ACTIVITY:
Reproduce each entry below exactly as it appears.

BEGIN INPUT FOR THIS TASK

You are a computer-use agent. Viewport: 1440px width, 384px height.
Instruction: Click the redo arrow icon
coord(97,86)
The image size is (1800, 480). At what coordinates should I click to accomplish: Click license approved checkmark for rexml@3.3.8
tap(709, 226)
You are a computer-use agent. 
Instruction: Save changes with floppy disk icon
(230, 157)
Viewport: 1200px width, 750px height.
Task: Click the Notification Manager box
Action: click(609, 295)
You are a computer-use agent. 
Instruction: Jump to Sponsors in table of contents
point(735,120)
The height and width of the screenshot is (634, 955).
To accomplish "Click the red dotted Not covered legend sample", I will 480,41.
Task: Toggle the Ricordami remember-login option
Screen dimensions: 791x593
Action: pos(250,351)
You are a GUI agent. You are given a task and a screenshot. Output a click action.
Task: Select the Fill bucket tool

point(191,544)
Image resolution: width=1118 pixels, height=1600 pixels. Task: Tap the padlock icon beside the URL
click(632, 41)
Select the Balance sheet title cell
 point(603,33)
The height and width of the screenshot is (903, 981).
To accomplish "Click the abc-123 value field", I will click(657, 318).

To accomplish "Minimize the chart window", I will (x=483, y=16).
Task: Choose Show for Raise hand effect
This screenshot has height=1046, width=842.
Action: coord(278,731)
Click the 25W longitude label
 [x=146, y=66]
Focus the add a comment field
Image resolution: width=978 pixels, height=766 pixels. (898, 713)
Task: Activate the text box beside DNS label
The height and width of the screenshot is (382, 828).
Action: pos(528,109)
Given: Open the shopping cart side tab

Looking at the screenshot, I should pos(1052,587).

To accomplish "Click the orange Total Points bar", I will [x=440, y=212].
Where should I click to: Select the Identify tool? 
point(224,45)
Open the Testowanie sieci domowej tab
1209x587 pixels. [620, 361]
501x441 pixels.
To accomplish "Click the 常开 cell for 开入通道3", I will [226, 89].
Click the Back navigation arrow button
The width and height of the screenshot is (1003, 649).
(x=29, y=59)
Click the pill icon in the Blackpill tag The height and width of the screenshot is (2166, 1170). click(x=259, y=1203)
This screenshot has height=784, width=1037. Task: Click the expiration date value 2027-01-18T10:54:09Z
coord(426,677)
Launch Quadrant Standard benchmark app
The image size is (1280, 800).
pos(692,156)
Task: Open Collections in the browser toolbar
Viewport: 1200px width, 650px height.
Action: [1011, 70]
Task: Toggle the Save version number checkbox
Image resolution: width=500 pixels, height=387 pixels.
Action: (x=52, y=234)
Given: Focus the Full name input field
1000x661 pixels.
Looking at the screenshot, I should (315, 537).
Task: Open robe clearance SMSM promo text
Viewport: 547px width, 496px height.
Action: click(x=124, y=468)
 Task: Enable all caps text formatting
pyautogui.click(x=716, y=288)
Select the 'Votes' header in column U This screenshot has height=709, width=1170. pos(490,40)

END INPUT FOR THIS TASK

RESULT:
You are a computer-use agent. Viewport: 1440px width, 384px height.
Instruction: Click the redo arrow icon
coord(97,86)
The image size is (1800, 480). At what coordinates should I click to accomplish: Click license approved checkmark for rexml@3.3.8
tap(709, 226)
You are a computer-use agent. 
Instruction: Save changes with floppy disk icon
(230, 157)
Viewport: 1200px width, 750px height.
Task: Click the Notification Manager box
Action: click(609, 295)
You are a computer-use agent. 
Instruction: Jump to Sponsors in table of contents
point(735,120)
The height and width of the screenshot is (634, 955).
To accomplish "Click the red dotted Not covered legend sample", I will 480,41.
Task: Toggle the Ricordami remember-login option
Screen dimensions: 791x593
Action: pos(250,351)
You are a GUI agent. You are given a task and a screenshot. Output a click action.
Task: Select the Fill bucket tool

point(191,544)
Image resolution: width=1118 pixels, height=1600 pixels. Task: Tap the padlock icon beside the URL
click(632, 41)
Select the Balance sheet title cell
 point(603,33)
The height and width of the screenshot is (903, 981).
To accomplish "Click the abc-123 value field", I will click(657, 318).

To accomplish "Minimize the chart window", I will (x=483, y=16).
Task: Choose Show for Raise hand effect
This screenshot has height=1046, width=842.
Action: coord(278,731)
Click the 25W longitude label
 [x=146, y=66]
Focus the add a comment field
Image resolution: width=978 pixels, height=766 pixels. (898, 713)
Task: Activate the text box beside DNS label
The height and width of the screenshot is (382, 828).
Action: pos(528,109)
Given: Open the shopping cart side tab

Looking at the screenshot, I should pos(1052,587).

To accomplish "Click the orange Total Points bar", I will [x=440, y=212].
Where should I click to: Select the Identify tool? 
point(224,45)
Open the Testowanie sieci domowej tab
1209x587 pixels. [620, 361]
501x441 pixels.
To accomplish "Click the 常开 cell for 开入通道3", I will [226, 89].
Click the Back navigation arrow button
The width and height of the screenshot is (1003, 649).
(x=29, y=59)
Click the pill icon in the Blackpill tag The height and width of the screenshot is (2166, 1170). click(x=259, y=1203)
This screenshot has height=784, width=1037. Task: Click the expiration date value 2027-01-18T10:54:09Z
coord(426,677)
Launch Quadrant Standard benchmark app
The image size is (1280, 800).
pos(692,156)
Task: Open Collections in the browser toolbar
Viewport: 1200px width, 650px height.
Action: [1011, 70]
Task: Toggle the Save version number checkbox
Image resolution: width=500 pixels, height=387 pixels.
Action: (x=52, y=234)
Given: Focus the Full name input field
1000x661 pixels.
Looking at the screenshot, I should (315, 537).
Task: Open robe clearance SMSM promo text
Viewport: 547px width, 496px height.
Action: click(x=124, y=468)
 Task: Enable all caps text formatting
pyautogui.click(x=716, y=288)
Select the 'Votes' header in column U This screenshot has height=709, width=1170. pos(490,40)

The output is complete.